The delay is worrying, said Pastor Billy Lee, who runs Blessed Grace Social Services, a support group for gambling addicts.

He urged the Law Ministry not to take too long to implement the stricter regulations for moneylenders, so as not to give moneylenders a chance to capitalise on the MAS' new rule.

Mr Lee, who started his support group in 2012, saw at least 80 new cases in the first five months of this year. He said: "I have been getting more and more cases. People who are desperate for money would agree to any terms and conditions set by the moneylenders.

"Perhaps the MAS could have an interim measure to help those who would be affected by the new rule, until the moneylending regulations are revised."

As of last week, only about 400 applications had been approved for the Repayment Assistance Scheme (RAS), an industry-led effort by the Association of Banks in Singapore (ABS), to help heavily indebted people reduce their debt.

However, ABS director Ong-Ang Ai Boon said she expects more people to apply once the borrowing limit takes effect.

One applicant, who wanted to be known only as John, said: "Under RAS, I can pay off my debt at only 5 per cent per annum. But RAS covers only debt in excess of 12 months of my income. At least with RAS, I know that I would be able to clear more than half of my debt by the end of the eight-year instalment plan that has been drafted for me."

The 54-year-old security supervisor, who earns about $3,000 a month, owes almost $80,000 to at least seven banks.

"For the past three years, I have been paying over $1,000 a month to the banks, most of which went to pay for the interest and not the principal sum," said John, a divorcee, who got into debt three years ago after he started visiting the casinos.

Ms Tan Huey Min, general manager of Credit Counselling Singapore (CCS), urged more borrowers to step forward to seek help in managing their debts.

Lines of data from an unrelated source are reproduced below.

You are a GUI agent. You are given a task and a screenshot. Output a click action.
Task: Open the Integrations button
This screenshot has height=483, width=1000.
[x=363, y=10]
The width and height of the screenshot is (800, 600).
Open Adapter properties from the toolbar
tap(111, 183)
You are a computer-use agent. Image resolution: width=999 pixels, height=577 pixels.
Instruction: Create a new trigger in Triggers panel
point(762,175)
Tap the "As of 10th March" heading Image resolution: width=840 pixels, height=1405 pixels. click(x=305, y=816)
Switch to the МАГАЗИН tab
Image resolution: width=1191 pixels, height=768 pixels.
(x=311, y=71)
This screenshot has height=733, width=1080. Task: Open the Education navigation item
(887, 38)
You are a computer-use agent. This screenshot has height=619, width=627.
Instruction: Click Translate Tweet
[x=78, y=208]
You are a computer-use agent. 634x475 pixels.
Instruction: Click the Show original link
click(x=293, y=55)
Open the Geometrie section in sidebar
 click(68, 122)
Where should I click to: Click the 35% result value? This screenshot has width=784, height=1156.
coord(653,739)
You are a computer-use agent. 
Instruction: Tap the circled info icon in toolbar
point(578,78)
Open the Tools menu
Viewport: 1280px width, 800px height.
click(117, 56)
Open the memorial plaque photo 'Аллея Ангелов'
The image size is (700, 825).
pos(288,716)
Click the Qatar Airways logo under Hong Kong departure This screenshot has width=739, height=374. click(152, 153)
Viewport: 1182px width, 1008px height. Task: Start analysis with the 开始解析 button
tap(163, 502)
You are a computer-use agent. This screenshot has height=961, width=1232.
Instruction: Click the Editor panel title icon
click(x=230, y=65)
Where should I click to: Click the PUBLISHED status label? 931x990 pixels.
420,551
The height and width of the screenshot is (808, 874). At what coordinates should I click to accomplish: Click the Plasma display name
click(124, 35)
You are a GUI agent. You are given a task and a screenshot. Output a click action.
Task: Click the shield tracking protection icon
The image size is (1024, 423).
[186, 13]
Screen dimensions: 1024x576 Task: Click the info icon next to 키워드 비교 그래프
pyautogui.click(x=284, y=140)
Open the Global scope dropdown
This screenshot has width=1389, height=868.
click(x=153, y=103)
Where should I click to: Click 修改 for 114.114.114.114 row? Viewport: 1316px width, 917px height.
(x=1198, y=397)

"If the borrower does not think that RAS works for him, he could always approach CCS for alternative solutions, including working out a Debt Management Programme, which is an instalment plan that helps to manage the total debt of the borrower," said Ms Tan.

"Whether a borrower is affected by the new rule next week or later, without a proper repayment strategy and arrangement now, debts will only grow... Borrowing to repay is not a solution."

Since CCS was launched in October 2004, it has done about about 7,800 Debt Management Programmes for overly indebted people.